Much of the difference in talent between the two teams boils down to one simple fact: The Cavaliers have LeBron James, and the Hawks do not. According to the latest update of ESPN’s Real Plus-Minus ratings,47 James has inched past Stephen Curry as the most effective player in the NBA right now.
But maybe the math is even simpler than that.
At the most elemental level of analysis, a James-led team hasn’t lost before the NBA Finals since 2010. James has won five conference finals in six tries. And, most notably, he is arguably the best conference finals performer the league has seen since 1985 (the first year for which Basketball-Reference.com has complete playoff game logs and — coincidentally — Michael Jordan’s rookie season). James has been mostly stellar in every round of the playoffs, but in this particular stage, the only peer James has is Jordan himself.
This is apparent using the single-game version of Daniel Myers’s Box Plus/Minus (BPM), which is one of (if not the) best box-score metrics48 available to the public because of its ability to predict team performance in pseudo out-of-sample tests. Using BPM, with adjustments for the level of competition faced, home-court advantage and the leverage of each game, we can measure how many points above replacement were contributed by every player to appear in each round since 1985.
And here’s a closer look at just the conference finals, where James has shined his brightest:
James and Jordan, separated by a mere 0.1 units of leverage-adjusted points above replacement, are probably interchangeable picks for the No. 1 conference finals players in that span.
Jordan was marginally more effective on a per-minute basis, although James has played more crucial minutes from the perspective of championship probability added.

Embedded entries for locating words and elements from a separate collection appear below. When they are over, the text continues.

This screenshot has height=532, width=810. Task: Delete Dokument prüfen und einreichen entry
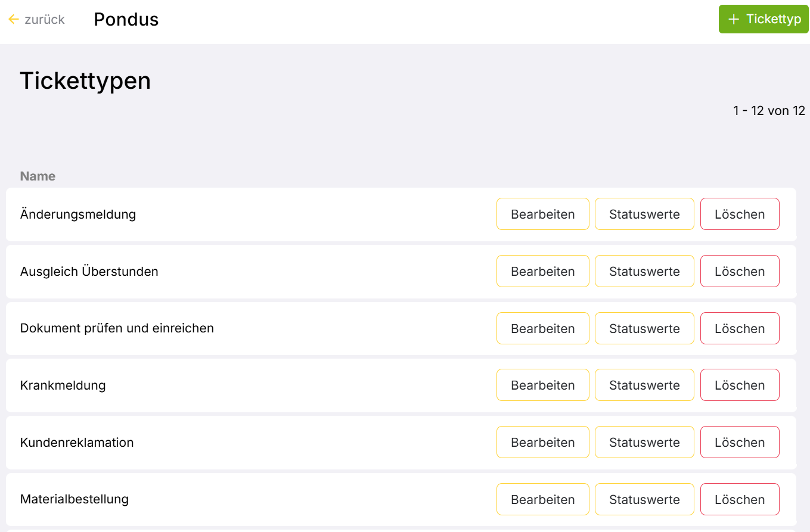click(739, 328)
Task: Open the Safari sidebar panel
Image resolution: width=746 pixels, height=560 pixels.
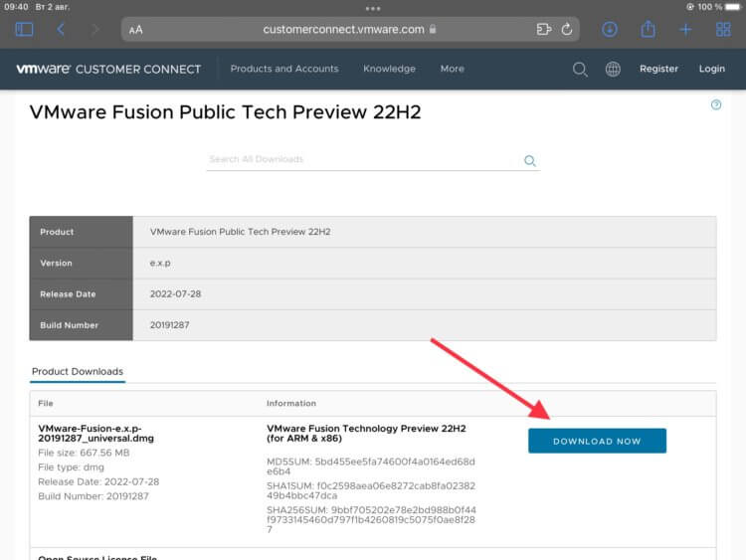Action: [x=24, y=29]
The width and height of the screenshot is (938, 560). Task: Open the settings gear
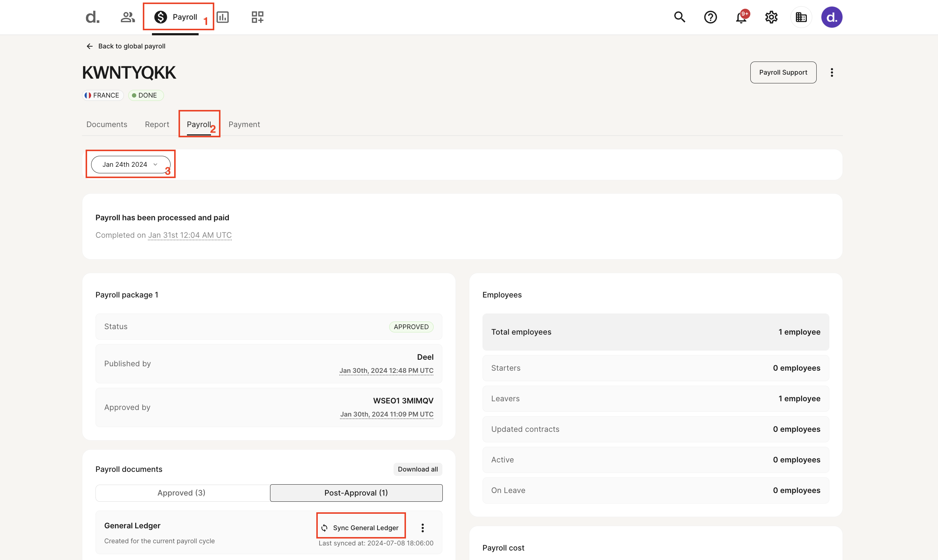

James has shot more efficiently, rebounded with greater frequency and blocked more shots; Jordan was the superior passer and ballhandler (while taking on a slightly greater offensive role) and recorded more steals. James’s teams have played better offensively; Jordan’s were better on defense. The choice might be more a matter of preference in playing style than anything else.
But beyond those two, few have any legitimate claim to the modern conference final crown. Only Hakeem Olajuwon, whose +10.4 leverage-weighted BPM was higher than either His Airness or The King, might have a serious case. Yet Olajuwon also played fewer than half as many minutes as Jordan in his conference finals career, a gap that widens still when leverage is accounted for.
That’s why, when it comes to accumulating big performances in crucial conference final games over the course of many seasons, Jordan and James tower over the rest. And unfortunately for Atlanta, the latter is a force with which the Hawks will have to reckon if they want to advance to the NBA Finals.